(Entries on finding words and elements)
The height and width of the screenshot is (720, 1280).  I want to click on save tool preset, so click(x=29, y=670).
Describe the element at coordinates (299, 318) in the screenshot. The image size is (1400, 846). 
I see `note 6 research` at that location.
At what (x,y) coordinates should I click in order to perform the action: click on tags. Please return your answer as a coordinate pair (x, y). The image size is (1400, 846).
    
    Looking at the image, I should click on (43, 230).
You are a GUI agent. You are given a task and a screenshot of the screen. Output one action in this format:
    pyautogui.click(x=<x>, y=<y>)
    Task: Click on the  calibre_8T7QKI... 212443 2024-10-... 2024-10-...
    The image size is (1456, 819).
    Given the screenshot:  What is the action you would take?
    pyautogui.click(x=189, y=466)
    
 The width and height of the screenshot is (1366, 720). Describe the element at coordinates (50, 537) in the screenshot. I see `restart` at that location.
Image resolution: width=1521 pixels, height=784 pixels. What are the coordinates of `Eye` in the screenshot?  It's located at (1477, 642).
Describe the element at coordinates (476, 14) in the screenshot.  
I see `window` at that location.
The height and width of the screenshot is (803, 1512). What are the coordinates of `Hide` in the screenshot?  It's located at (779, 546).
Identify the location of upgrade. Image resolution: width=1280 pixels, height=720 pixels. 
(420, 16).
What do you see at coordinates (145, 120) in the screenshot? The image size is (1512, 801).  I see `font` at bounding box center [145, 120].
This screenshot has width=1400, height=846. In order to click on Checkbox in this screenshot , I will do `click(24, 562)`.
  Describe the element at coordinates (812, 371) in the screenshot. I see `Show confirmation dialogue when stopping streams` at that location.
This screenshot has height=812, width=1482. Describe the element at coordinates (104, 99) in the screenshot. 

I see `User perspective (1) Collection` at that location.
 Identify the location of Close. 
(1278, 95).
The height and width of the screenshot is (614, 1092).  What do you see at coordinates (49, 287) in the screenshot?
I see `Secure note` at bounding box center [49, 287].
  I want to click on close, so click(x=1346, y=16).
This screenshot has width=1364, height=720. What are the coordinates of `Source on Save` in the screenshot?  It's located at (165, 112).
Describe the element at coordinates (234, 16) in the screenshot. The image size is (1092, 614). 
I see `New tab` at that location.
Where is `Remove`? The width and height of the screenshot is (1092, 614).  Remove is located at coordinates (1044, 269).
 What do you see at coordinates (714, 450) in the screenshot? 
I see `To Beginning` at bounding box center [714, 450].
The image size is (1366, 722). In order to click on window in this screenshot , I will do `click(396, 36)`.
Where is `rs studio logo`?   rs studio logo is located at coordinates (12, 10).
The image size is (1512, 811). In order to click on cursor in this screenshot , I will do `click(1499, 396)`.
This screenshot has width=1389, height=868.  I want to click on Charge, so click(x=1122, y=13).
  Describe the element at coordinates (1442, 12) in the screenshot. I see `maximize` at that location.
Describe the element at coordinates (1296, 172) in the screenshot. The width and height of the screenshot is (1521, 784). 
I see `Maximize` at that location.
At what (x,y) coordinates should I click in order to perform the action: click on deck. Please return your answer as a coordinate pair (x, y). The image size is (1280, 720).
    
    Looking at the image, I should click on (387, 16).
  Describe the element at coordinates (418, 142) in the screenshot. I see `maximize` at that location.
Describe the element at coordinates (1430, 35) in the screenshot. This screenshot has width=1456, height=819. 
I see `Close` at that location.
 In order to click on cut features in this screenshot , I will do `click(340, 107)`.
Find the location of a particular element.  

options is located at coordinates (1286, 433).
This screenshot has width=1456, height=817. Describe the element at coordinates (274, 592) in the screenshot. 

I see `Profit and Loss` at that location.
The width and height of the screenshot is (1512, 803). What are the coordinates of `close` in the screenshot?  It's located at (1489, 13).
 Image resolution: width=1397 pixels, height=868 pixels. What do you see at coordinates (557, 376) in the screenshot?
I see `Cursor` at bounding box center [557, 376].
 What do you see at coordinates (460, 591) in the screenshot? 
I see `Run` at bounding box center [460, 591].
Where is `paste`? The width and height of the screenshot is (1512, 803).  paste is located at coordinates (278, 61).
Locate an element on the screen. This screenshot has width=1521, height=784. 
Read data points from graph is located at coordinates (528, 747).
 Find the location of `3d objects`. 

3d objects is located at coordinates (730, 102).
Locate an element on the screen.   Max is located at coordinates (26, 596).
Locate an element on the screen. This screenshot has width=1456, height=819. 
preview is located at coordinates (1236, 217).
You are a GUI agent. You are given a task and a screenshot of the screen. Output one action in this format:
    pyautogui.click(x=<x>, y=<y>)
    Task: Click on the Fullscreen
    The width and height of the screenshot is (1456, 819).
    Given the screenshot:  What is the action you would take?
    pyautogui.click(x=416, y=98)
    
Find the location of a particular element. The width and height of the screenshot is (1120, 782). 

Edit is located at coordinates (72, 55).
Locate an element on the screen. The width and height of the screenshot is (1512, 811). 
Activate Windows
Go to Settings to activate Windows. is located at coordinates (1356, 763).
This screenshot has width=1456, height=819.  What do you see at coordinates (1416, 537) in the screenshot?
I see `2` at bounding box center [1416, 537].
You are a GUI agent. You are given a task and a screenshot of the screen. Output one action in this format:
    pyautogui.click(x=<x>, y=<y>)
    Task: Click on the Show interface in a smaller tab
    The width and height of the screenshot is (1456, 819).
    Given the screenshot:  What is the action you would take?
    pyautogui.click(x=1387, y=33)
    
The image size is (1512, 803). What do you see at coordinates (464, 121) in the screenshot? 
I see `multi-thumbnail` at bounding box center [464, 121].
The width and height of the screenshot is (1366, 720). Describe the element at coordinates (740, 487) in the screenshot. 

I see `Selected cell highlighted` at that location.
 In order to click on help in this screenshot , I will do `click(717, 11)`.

WHAT IS BEING ASKED: Render the listing above as a JSON array of strings, one string per line, omitting blank lines.

SOLUTION:
[
  "The height and width of the screenshot is (720, 1280).  I want to click on save tool preset, so click(x=29, y=670).",
  "Describe the element at coordinates (299, 318) in the screenshot. The image size is (1400, 846). ",
  "I see `note 6 research` at that location.",
  "At what (x,y) coordinates should I click in order to perform the action: click on tags. Please return your answer as a coordinate pair (x, y). The image size is (1400, 846).",
  "    Looking at the image, I should click on (43, 230).",
  "You are a GUI agent. You are given a task and a screenshot of the screen. Output one action in this format:",
  "    pyautogui.click(x=<x>, y=<y>)",
  "    Task: Click on the  calibre_8T7QKI... 212443 2024-10-... 2024-10-...",
  "    The image size is (1456, 819).",
  "    Given the screenshot:  What is the action you would take?",
  "    pyautogui.click(x=189, y=466)",
  " The width and height of the screenshot is (1366, 720). Describe the element at coordinates (50, 537) in the screenshot. I see `restart` at that location.",
  "Image resolution: width=1521 pixels, height=784 pixels. What are the coordinates of `Eye` in the screenshot?  It's located at (1477, 642).",
  "Describe the element at coordinates (476, 14) in the screenshot.  ",
  "I see `window` at that location.",
  "The height and width of the screenshot is (803, 1512). What are the coordinates of `Hide` in the screenshot?  It's located at (779, 546).",
  "Identify the location of upgrade. Image resolution: width=1280 pixels, height=720 pixels. ",
  "(420, 16).",
  "What do you see at coordinates (145, 120) in the screenshot? The image size is (1512, 801).  I see `font` at bounding box center [145, 120].",
  "This screenshot has width=1400, height=846. In order to click on Checkbox in this screenshot , I will do `click(24, 562)`.",
  "  Describe the element at coordinates (812, 371) in the screenshot. I see `Show confirmation dialogue when stopping streams` at that location.",
  "This screenshot has height=812, width=1482. Describe the element at coordinates (104, 99) in the screenshot. ",
  "I see `User perspective (1) Collection` at that location.",
  " Identify the location of Close. ",
  "(1278, 95).",
  "The height and width of the screenshot is (614, 1092).  What do you see at coordinates (49, 287) in the screenshot?",
  "I see `Secure note` at bounding box center [49, 287].",
  "  I want to click on close, so click(x=1346, y=16).",
  "This screenshot has width=1364, height=720. What are the coordinates of `Source on Save` in the screenshot?  It's located at (165, 112).",
  "Describe the element at coordinates (234, 16) in the screenshot. The image size is (1092, 614). ",
  "I see `New tab` at that location.",
  "Where is `Remove`? The width and height of the screenshot is (1092, 614).  Remove is located at coordinates (1044, 269).",
  " What do you see at coordinates (714, 450) in the screenshot? ",
  "I see `To Beginning` at bounding box center [714, 450].",
  "The image size is (1366, 722). In order to click on window in this screenshot , I will do `click(396, 36)`.",
  "Where is `rs studio logo`?   rs studio logo is located at coordinates (12, 10).",
  "The image size is (1512, 811). In order to click on cursor in this screenshot , I will do `click(1499, 396)`.",
  "This screenshot has width=1389, height=868.  I want to click on Charge, so click(x=1122, y=13).",
  "  Describe the element at coordinates (1442, 12) in the screenshot. I see `maximize` at that location.",
  "Describe the element at coordinates (1296, 172) in the screenshot. The width and height of the screenshot is (1521, 784). ",
  "I see `Maximize` at that location.",
  "At what (x,y) coordinates should I click in order to perform the action: click on deck. Please return your answer as a coordinate pair (x, y). The image size is (1280, 720).",
  "    Looking at the image, I should click on (387, 16).",
  "  Describe the element at coordinates (418, 142) in the screenshot. I see `maximize` at that location.",
  "Describe the element at coordinates (1430, 35) in the screenshot. This screenshot has width=1456, height=819. ",
  "I see `Close` at that location.",
  " In order to click on cut features in this screenshot , I will do `click(340, 107)`.",
  "Find the location of a particular element.  ",
  "options is located at coordinates (1286, 433).",
  "This screenshot has width=1456, height=817. Describe the element at coordinates (274, 592) in the screenshot. ",
  "I see `Profit and Loss` at that location.",
  "The width and height of the screenshot is (1512, 803). What are the coordinates of `close` in the screenshot?  It's located at (1489, 13).",
  " Image resolution: width=1397 pixels, height=868 pixels. What do you see at coordinates (557, 376) in the screenshot?",
  "I see `Cursor` at bounding box center [557, 376].",
  " What do you see at coordinates (460, 591) in the screenshot? ",
  "I see `Run` at bounding box center [460, 591].",
  "Where is `paste`? The width and height of the screenshot is (1512, 803).  paste is located at coordinates (278, 61).",
  "Locate an element on the screen. This screenshot has width=1521, height=784. ",
  "Read data points from graph is located at coordinates (528, 747).",
  " Find the location of `3d objects`. ",
  "3d objects is located at coordinates (730, 102).",
  "Locate an element on the screen.   Max is located at coordinates (26, 596).",
  "Locate an element on the screen. This screenshot has width=1456, height=819. ",
  "preview is located at coordinates (1236, 217).",
  "You are a GUI agent. You are given a task and a screenshot of the screen. Output one action in this format:",
  "    pyautogui.click(x=<x>, y=<y>)",
  "    Task: Click on the Fullscreen",
  "    The width and height of the screenshot is (1456, 819).",
  "    Given the screenshot:  What is the action you would take?",
  "    pyautogui.click(x=416, y=98)",
  "Find the location of a particular element. The width and height of the screenshot is (1120, 782). ",
  "Edit is located at coordinates (72, 55).",
  "Locate an element on the screen. The width and height of the screenshot is (1512, 811). ",
  "Activate Windows",
  "Go to Settings to activate Windows. is located at coordinates (1356, 763).",
  "This screenshot has width=1456, height=819.  What do you see at coordinates (1416, 537) in the screenshot?",
  "I see `2` at bounding box center [1416, 537].",
  "You are a GUI agent. You are given a task and a screenshot of the screen. Output one action in this format:",
  "    pyautogui.click(x=<x>, y=<y>)",
  "    Task: Click on the Show interface in a smaller tab",
  "    The width and height of the screenshot is (1456, 819).",
  "    Given the screenshot:  What is the action you would take?",
  "    pyautogui.click(x=1387, y=33)",
  "The image size is (1512, 803). What do you see at coordinates (464, 121) in the screenshot? ",
  "I see `multi-thumbnail` at bounding box center [464, 121].",
  "The width and height of the screenshot is (1366, 720). Describe the element at coordinates (740, 487) in the screenshot. ",
  "I see `Selected cell highlighted` at that location.",
  " In order to click on help in this screenshot , I will do `click(717, 11)`."
]